Given data.
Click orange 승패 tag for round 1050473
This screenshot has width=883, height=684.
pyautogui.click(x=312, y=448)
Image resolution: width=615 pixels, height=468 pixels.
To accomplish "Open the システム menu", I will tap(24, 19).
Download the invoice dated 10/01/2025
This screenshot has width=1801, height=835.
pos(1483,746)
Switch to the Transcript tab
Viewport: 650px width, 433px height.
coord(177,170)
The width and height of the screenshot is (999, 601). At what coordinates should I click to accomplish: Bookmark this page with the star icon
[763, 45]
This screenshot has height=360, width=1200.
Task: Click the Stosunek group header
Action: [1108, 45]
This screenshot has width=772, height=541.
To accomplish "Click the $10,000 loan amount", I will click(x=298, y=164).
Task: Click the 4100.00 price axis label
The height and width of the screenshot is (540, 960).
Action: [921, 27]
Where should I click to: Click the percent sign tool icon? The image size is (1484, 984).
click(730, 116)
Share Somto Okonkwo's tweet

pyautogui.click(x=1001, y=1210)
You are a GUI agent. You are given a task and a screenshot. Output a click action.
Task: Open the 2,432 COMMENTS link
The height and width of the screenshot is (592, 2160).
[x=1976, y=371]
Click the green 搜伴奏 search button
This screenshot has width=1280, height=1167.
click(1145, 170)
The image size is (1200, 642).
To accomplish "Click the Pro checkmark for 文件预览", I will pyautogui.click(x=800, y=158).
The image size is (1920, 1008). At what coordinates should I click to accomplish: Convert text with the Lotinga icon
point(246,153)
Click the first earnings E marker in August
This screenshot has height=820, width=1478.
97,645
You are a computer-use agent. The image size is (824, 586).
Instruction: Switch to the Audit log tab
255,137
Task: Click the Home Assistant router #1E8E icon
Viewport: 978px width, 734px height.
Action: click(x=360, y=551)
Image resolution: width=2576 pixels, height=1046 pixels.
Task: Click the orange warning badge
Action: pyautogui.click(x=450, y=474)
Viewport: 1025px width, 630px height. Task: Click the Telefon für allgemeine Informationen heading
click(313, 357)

Brief. From the line holding "Viewport: 650px width, 433px height." to the final line of the data, output each line exactly and nothing more.

Your response.
Viewport: 650px width, 433px height.
coord(177,170)
The width and height of the screenshot is (999, 601). At what coordinates should I click to accomplish: Bookmark this page with the star icon
[763, 45]
This screenshot has height=360, width=1200.
Task: Click the Stosunek group header
Action: [1108, 45]
This screenshot has width=772, height=541.
To accomplish "Click the $10,000 loan amount", I will click(x=298, y=164).
Task: Click the 4100.00 price axis label
The height and width of the screenshot is (540, 960).
Action: [921, 27]
Where should I click to: Click the percent sign tool icon? The image size is (1484, 984).
click(730, 116)
Share Somto Okonkwo's tweet

pyautogui.click(x=1001, y=1210)
You are a GUI agent. You are given a task and a screenshot. Output a click action.
Task: Open the 2,432 COMMENTS link
The height and width of the screenshot is (592, 2160).
[x=1976, y=371]
Click the green 搜伴奏 search button
This screenshot has width=1280, height=1167.
click(1145, 170)
The image size is (1200, 642).
To accomplish "Click the Pro checkmark for 文件预览", I will pyautogui.click(x=800, y=158).
The image size is (1920, 1008). At what coordinates should I click to accomplish: Convert text with the Lotinga icon
point(246,153)
Click the first earnings E marker in August
This screenshot has height=820, width=1478.
97,645
You are a computer-use agent. The image size is (824, 586).
Instruction: Switch to the Audit log tab
255,137
Task: Click the Home Assistant router #1E8E icon
Viewport: 978px width, 734px height.
Action: click(x=360, y=551)
Image resolution: width=2576 pixels, height=1046 pixels.
Task: Click the orange warning badge
Action: pyautogui.click(x=450, y=474)
Viewport: 1025px width, 630px height. Task: Click the Telefon für allgemeine Informationen heading
click(313, 357)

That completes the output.